Percent Conversion of A = 8 moles converted 10 moles initial × 100 % = 80 %

If the resulting mixture of A, B, and C includes 4 moles of B after having converted 8 moles of A, then the selectivity of B is:

Selectivity of B = 4 moles of B product 8 moles of A converted × 100 % = 50 %

Note that as a result, processes described herein may focus on maximizing selectivity rather than maximizing percent conversion because even if percent conversion of A is high, if selectivity to form B is low, then the process efficiency for obtaining B is low, as a substantial amount of A may be converted to a waste by-product C (e.g., a humin) from which it is not possible to generate the desired product B further. If percent conversion of A is low, but selectivity to form B is high, then the process efficiency for obtaining B is high, since the amount of A that is not converted may be recycled and used in the process again to form B. A higher selectivity of B suggests less by-products C are formed, so high selectivity is useful in achieving a more efficient and economical process.

Provided herein are methods of processing lignocellulose using metal-organic frameworks as catalysts to achieve high selectivity for the formation of HMF. In some embodiments, HMF selectivity is at least about 73 mol %. Such methods can achieve a high yield of HMF in one or more cycles of the process, which is scalable to industrial uses. In some embodiments, the chemical pathway forms HMF from glucose without separately forming a fructose intermediate.
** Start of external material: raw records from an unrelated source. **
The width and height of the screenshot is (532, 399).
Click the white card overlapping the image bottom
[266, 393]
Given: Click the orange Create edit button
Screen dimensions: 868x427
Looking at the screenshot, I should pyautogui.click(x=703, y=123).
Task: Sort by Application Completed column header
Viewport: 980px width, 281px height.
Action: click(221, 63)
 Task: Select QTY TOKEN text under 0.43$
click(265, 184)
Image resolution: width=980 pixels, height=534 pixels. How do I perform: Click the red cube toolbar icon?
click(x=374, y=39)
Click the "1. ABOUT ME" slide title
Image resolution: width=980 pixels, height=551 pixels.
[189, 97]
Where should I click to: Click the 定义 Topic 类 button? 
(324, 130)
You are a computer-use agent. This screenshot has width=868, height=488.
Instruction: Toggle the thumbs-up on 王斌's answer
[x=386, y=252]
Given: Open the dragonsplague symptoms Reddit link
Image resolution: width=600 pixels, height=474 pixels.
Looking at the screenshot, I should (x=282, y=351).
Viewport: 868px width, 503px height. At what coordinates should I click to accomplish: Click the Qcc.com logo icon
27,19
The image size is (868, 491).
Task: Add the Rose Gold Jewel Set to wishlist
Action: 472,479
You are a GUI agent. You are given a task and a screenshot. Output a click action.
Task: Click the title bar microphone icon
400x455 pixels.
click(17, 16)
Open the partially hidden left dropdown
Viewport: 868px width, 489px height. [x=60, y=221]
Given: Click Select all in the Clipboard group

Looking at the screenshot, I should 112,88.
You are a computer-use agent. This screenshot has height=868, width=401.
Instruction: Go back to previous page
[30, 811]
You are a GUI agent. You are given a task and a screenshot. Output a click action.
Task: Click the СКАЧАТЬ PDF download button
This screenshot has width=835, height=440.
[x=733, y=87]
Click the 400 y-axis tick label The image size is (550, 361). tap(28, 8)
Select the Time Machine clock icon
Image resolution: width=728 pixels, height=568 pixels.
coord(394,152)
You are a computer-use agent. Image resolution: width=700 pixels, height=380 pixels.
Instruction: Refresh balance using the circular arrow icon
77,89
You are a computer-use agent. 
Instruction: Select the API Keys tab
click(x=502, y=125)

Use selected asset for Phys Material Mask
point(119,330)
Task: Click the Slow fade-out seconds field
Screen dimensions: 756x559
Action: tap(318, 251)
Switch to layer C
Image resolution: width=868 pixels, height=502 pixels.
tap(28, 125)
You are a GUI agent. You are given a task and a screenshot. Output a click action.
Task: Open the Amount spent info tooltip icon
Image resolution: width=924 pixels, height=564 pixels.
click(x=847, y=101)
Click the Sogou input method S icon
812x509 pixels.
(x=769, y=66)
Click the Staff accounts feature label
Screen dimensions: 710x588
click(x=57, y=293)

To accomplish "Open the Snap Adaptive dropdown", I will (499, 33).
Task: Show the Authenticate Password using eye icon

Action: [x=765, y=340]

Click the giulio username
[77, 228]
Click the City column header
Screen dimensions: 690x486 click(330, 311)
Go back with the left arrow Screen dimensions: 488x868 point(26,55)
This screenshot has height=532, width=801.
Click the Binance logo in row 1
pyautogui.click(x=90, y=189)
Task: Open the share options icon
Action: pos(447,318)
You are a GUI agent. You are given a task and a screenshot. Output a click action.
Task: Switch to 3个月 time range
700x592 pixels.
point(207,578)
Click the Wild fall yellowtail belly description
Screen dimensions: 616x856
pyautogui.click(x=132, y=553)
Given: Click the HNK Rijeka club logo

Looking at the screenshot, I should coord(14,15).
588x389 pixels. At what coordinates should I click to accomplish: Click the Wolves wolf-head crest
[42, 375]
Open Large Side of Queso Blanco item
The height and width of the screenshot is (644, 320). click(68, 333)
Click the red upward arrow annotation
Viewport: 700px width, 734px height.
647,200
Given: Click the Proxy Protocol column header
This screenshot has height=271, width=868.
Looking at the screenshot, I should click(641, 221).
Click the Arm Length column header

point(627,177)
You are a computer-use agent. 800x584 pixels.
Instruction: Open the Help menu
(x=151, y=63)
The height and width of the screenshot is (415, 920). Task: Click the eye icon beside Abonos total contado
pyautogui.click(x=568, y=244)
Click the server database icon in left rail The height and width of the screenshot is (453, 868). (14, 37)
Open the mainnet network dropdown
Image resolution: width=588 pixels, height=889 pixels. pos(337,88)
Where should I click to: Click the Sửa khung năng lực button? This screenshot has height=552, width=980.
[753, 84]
FIG. 2 is a process flow diagram depicting operations for a method in accordance with disclosed embodiments. In operation 202, a lignocellulosic derivative is provided, for example, to a stirred tank reactor. The lignocellulosic derivative may be formed by converting cellulose via an acidolysis or acid hydrolysis mechanism. For example, cellulose may be pretreated with a solvent and reacted with an acid such as HCl over time (such as about 1 hour) to slowly convert cellulose to glucose without polymerizing the lignocellulosic derivative. In one example, about 15 grams of feedstock is pretreated in a solvent of 1-n-butyl-3-methylimidazolium chloride ([C4mim]Cl) at 140° C. for an hour, and the cellulose undergoes acid hydrolysis in 85 g of [C4mim]Cl slowly over 1 hour while maintaining a low pH of about 1. The lignocellulosic derivative may be a monosaccharide, or in some embodiments, an oligosaccharide or polysaccharide. In various embodiments, the lignocellulosic derivative is glucose. In some embodiments, conversion of cellulose to glucose may achieve a glucose yield between about 93 wt % and 96 wt %. In various embodiments, the solvent used to break down biomass to a lignocellulosic derivative completely dissolves the biomass. In some examples, the solvent is [C4mim]Cl.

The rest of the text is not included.